→ **DATA EXTRACT**
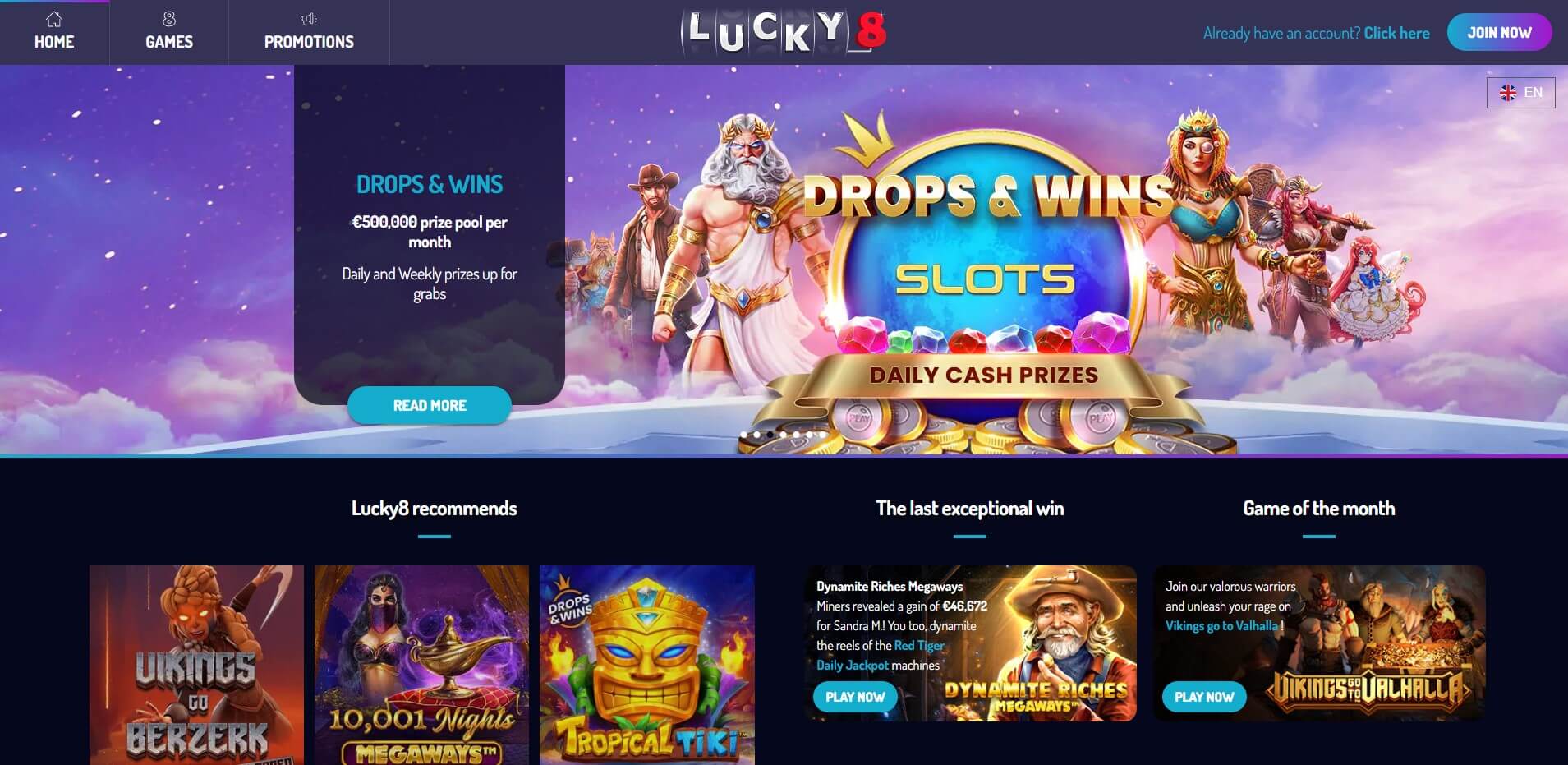Click the Promotions megaphone icon
The width and height of the screenshot is (1568, 765).
point(309,19)
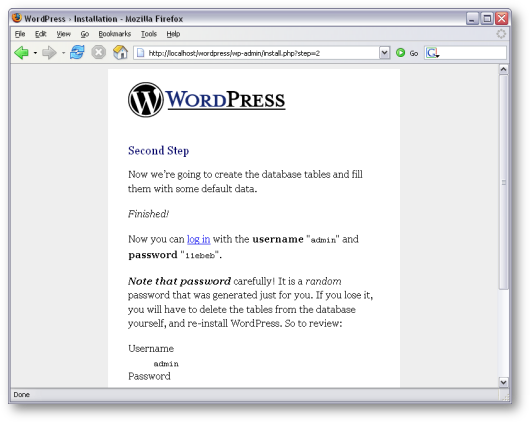Reload the page with the Refresh icon
Screen dimensions: 530x422
[77, 53]
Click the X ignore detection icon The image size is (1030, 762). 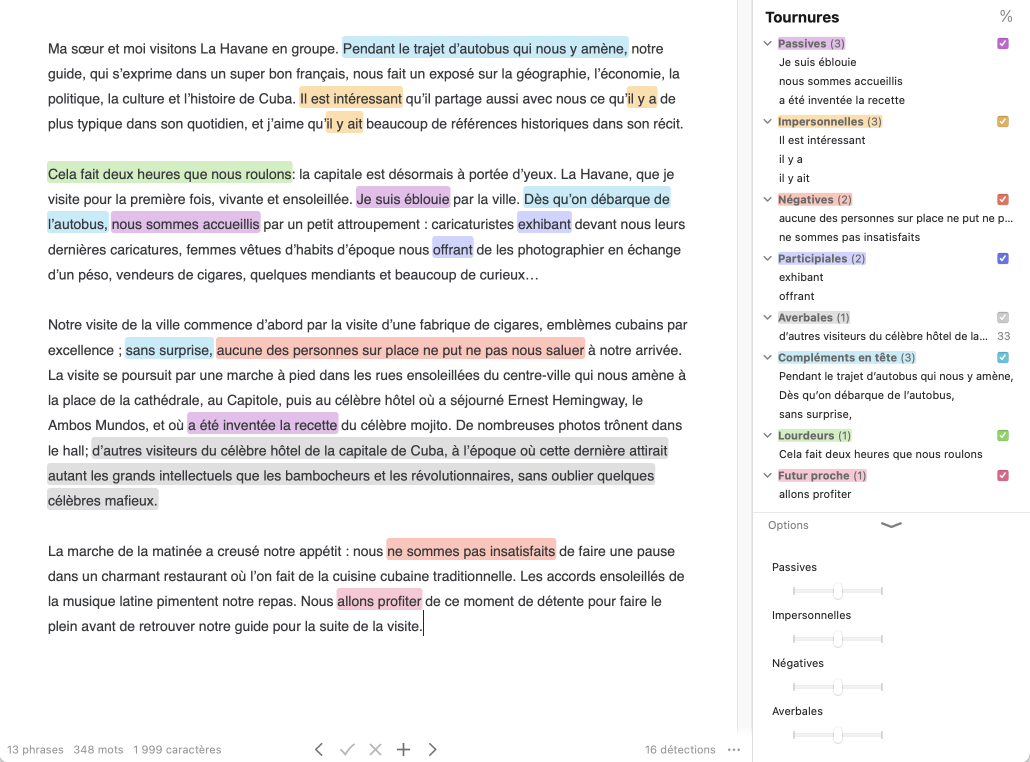coord(376,749)
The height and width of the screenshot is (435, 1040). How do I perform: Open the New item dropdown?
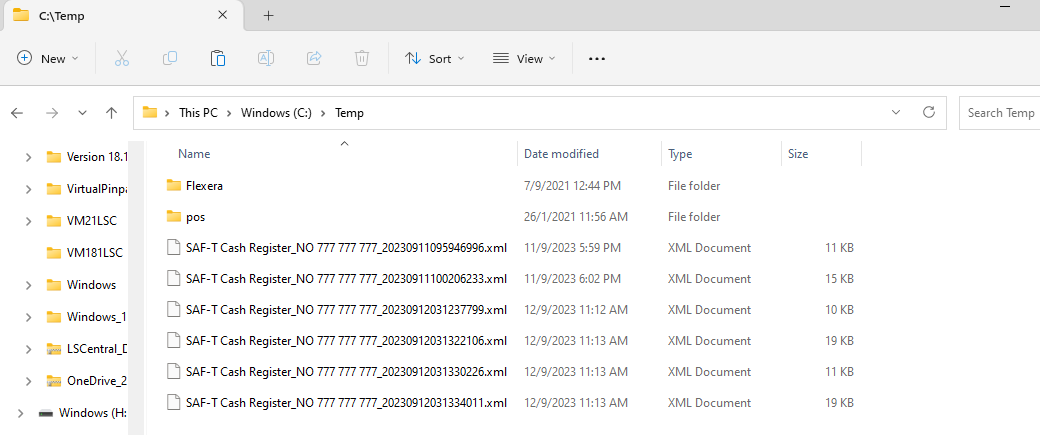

→ **PROBLEM**
Can you return every line of the records above that contains the string "screenshot"?

→ **TASK ANSWER**
The width and height of the screenshot is (1568, 765).
The height and width of the screenshot is (435, 1040). How do I perform: Open the New item dropdown?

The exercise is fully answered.